The crucial meeting of the Empowered Group of Ministers (EGoM) on Oil, which will authorise a rise in diesel and LPG prices, would take place only after ensuring the presence of Agriculture Minister Sharad Pawar and Chemical and Fertilisers Minister M K Alagiri, the finance ministry indicated on Monday.
Top sources in the government told Business Standard the Congress managers wanted the rise in prices to be a collective decision of the UPA and also make sure allies could not wriggle out of the exercise to take harsh economic decisions.
Nationalist Congress Party (NCP) leader Sharad Pawar’s presence is imperative, as a decision to hike diesel prices is expected to have a major impact on the agriculture sector. A large number of farmers is dependent on diesel for irrigation while the transport sector is also likely to be hit making an overall inflationary impact on agricultural products.

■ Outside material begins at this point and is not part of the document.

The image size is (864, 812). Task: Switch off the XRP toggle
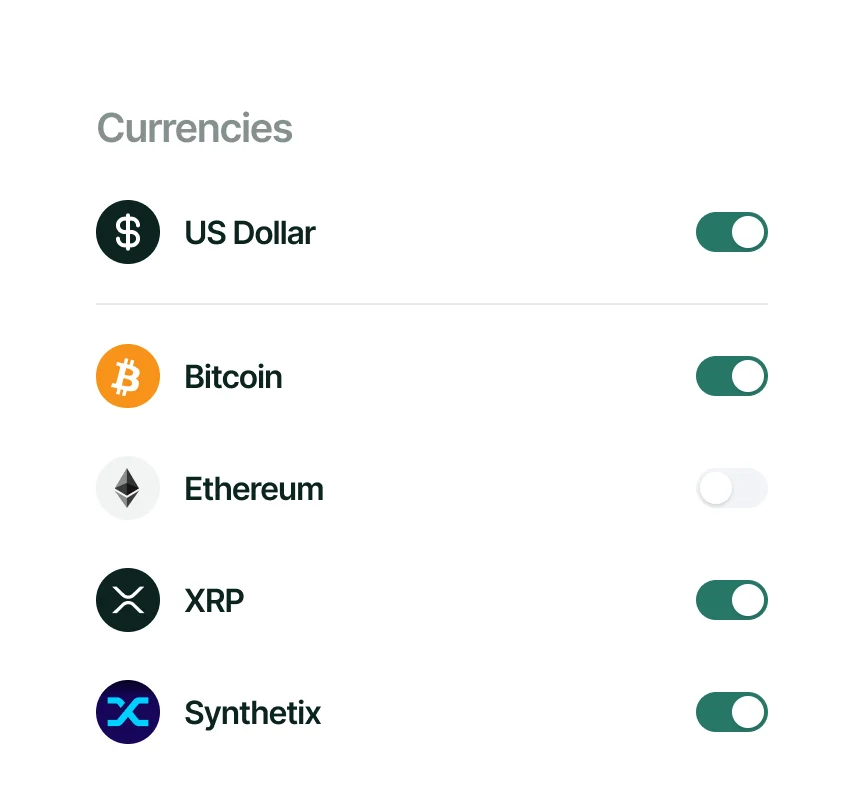(x=731, y=600)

The meeting of the EGoM on Oil prices was scheduled last week but it had to be cancelled as Pawar was unavailable. Alagiri, because of his interest and preoccupations in Tamil Nadu, is regularly absent from the crucial meetings of the GoMs and EGoMs in Delhi. According to the assessment of the Congress brass, Alagiri’s absence from the next meeting of the Oil EGoM would not make big difference but Pawar’s presence is more important.
Last year, at a meeting of the GoM, when the petrol prices were hiked, Pawar had skipped the meeting and later his party, the Nationalist Congress Party (NCP), publicly went against the decision and tried to put the entire onus on Congress. “This time, we want to make it a collective decision and make allies party to it. They can’t shun responsibilities of a so-called harsh economic decision,” said a Congress manager.

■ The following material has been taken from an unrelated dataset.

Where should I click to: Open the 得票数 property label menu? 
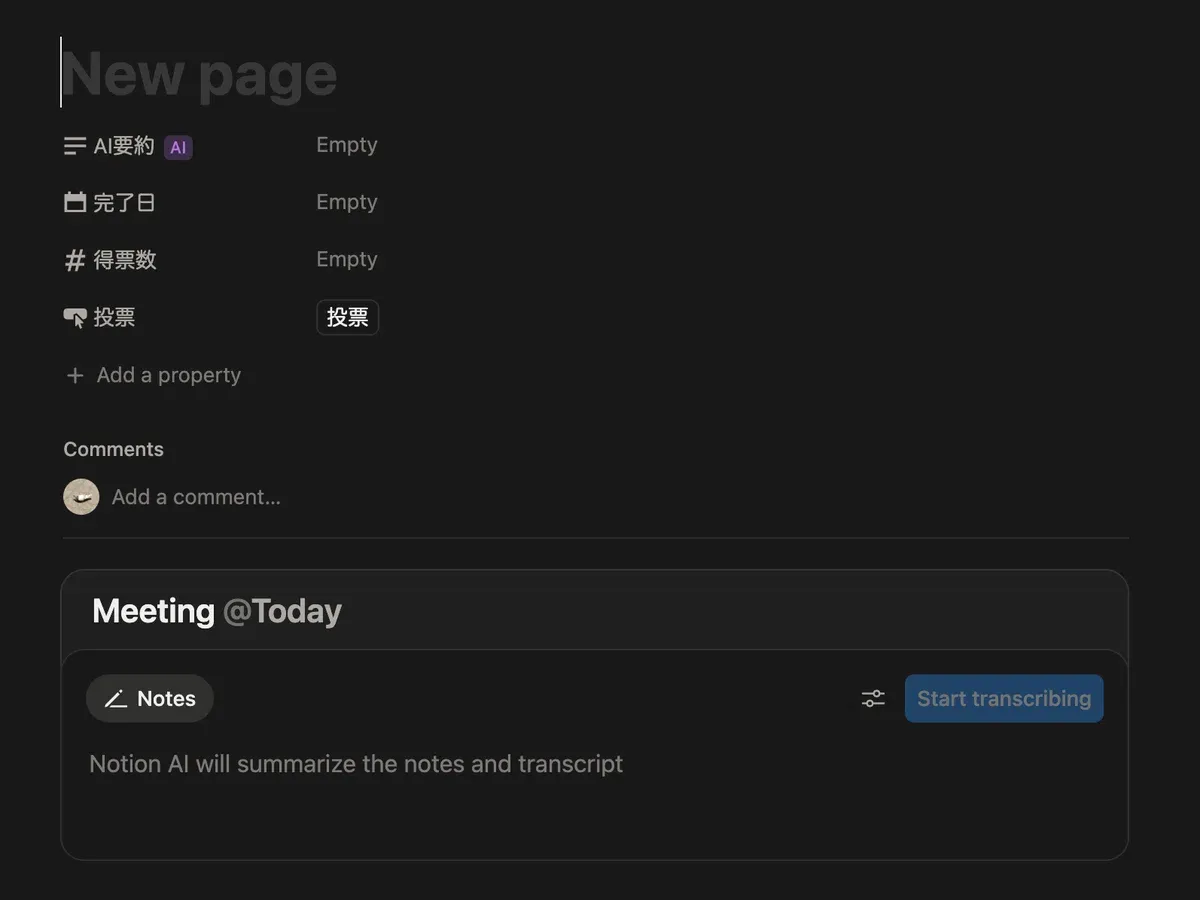[125, 260]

Railway Minister Mamata Banerjee is also part of the GoM but as she is slated to become a chief minister she has already withdrawn herself from all government activities in Delhi. On Sunday, Finance Minister Pranab Mukherjee said the EGoM headed by him would meet next week. Finance ministry officials are already in touch with the agriculture ministry and Alagiri’s office to get a suitable date from the two ministers for the meeting. The state-owned oil marketing companies on Saturday increased petrol prices by Rs 5 a litre after the petrol prices were deregulated in June 2010. “Decision on petrol prices is taken by oil marketing companies. For other petroleum products like diesel, LPG and kerosene there is the empowered GoM,” Mukherjee said yesterday.
The finance ministry has argued that the last time petroleum prices were revised when it was at $68 per barrel at the international market. Now, it has reached $110 per barrel, forcing the government to take a look at the diesel and other prices. “A subsidy of Rs 26 was given on a litre of kerosene, Rs 16 a litre of diesel and Rs 320 per cylinder of LPG,” Mukherjee said.
The Prime Minister’s Economic Advisory Council has also advised the government to quickly decide on freeing of diesel prices, citing huge losses incurred by oil companies on account of difference between domestic and international prices.